**Task:**
Reproduce the following rows verbatim, without any alteration.

Excerpt from a dataset
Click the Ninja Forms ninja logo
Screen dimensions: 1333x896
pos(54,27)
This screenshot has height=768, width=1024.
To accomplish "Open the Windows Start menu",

**Task result:**
Click the Ninja Forms ninja logo
Screen dimensions: 1333x896
pos(54,27)
This screenshot has height=768, width=1024.
To accomplish "Open the Windows Start menu",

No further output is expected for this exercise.